Notes: This just kind of forced itself out; it's three loosely-related snippets.
***
The first years they’re married, they live at Trebond, looking after the castle and land on behalf of the Crown. To most of the tenant farmers and villagers, he’s familiar; he’d been born and bred on Trebond land and hadn’t been anywhere else until he’d gone soldiering.
Rispah’s a sensible enough woman to fit in with the people, and she gives life to two beautiful babes, those first few years.
They’re at home—home being the steward’s old stone house atop a hill—during high summer when the word comes. Riders from Corus coming along the road, in royal colours.
Rispah greets the King’s couriers with a toddling babe propped on each hip, wearing a plain cotton dress and no shoes, but she might well be the loveliest thing he’s ever seen.
***
Very little changes, when they leave the steward’s house for the castle. Rispah cheerfully gives up cooking—“I was never any good at it, laddie-me-love; don’t know how it was you ate what I put in front of you,” she says—and they take ownership of a long-empty townhouse in Corus that belongs to the estate, but they still live simply.
He may have come into a title, by some nonsense idea of the King’s—Coram knows full well whose idea this was, and he’ll have words with her when he next sees her—but it doesn’t stop him from doing work.
Rispah still has people she knows in the cities, mostly among the flower-sellers and dancers. That won’t change, and he doesn’t expect her to abandon them. Once in a while, one of the girls will write to her. She’s expecting their fourth child when one such letter arrives, from a woman in a bad way, with nowhere safe to go.
When Rispah takes to seeing the lass looked after, having her fed and clothed and cared for, even once considering bringing her to Trebond, Coram remembers the heart he fell in love with. She’ll abandon no one, his Rispah, and he’s met very few like her.
***
“Even if they never leave Trebond, if they wed and stay here, those girls ought to know how to defend themselves,” Rispah says, her fists propped squarely on her hips. “Had to break me a nose every once in a while t’ get my point across, an’ it’s not just in the Lower City.”
Coram refuses to think about the rough lifestyle she once led, and what she’s saying-but-not-saying. “Never said it was a bad idea, love,” he replies. “I taught both lad an’ lass to fight.”
“Aye. Y’know, some of the old folk still ask after th’ ‘poor motherless things’. Took me ages to figure out just what in the Mother’s name they were on about.”
“It’s not a bad idea, Rispah,” he says, setting aside the report about this year’s grain harvest, “an’ we could use a few more for patrol an’ the like an’ if they’re lasses or lads, doesn’t matter. Not to me. Just some of the folk—the parents—mightn’t like it, you teaching their girls to brawl.”
Rispah just looks at him. “Don’t imagine some folk much liked you for helpin’ to hide a girl amongst lads, either. They’ll live. Wouldn’t be teachin’ the lasses to brawl, just enough to get ‘em home safe.”
He remembers that he loves her stubbornness and her common-sense, and the way she looks at problems. “What’s the headman’s wife say?” The woman with the most power among the villagers has her wits about her, and he trusts her opinion.
Rispah grins. “She says she’ll learn with ‘em.
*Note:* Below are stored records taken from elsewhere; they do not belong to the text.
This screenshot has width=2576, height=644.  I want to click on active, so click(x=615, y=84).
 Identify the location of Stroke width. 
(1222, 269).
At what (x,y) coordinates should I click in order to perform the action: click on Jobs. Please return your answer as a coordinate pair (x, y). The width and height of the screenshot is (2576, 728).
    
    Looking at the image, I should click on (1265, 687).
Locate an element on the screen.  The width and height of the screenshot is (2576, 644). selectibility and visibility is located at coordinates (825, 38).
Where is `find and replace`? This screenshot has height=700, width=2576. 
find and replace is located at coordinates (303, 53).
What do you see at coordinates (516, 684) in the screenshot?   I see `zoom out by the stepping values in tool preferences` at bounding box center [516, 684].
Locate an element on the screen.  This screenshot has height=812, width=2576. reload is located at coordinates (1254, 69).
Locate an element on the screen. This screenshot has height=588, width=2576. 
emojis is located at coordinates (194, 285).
Helps them defend themselves from bandits if it were to ever happen.”
“I’m sendin’ their Mas and Das to you, if they come complainin’,” Coram warns.
Rispah bends and kisses his cheek. “Aye, you do that, then. How many lasses did we send off to the Riders last spring?”
“Too many. Includin’ our own.”
“Just what I was gettin’ at, laddie-me-love.”
He rolls his eyes, annoyed at her ability to manipulate him and his wife just laughs at him, sweeping out of the study. She can always make him see sense—another thing to love, he supposes.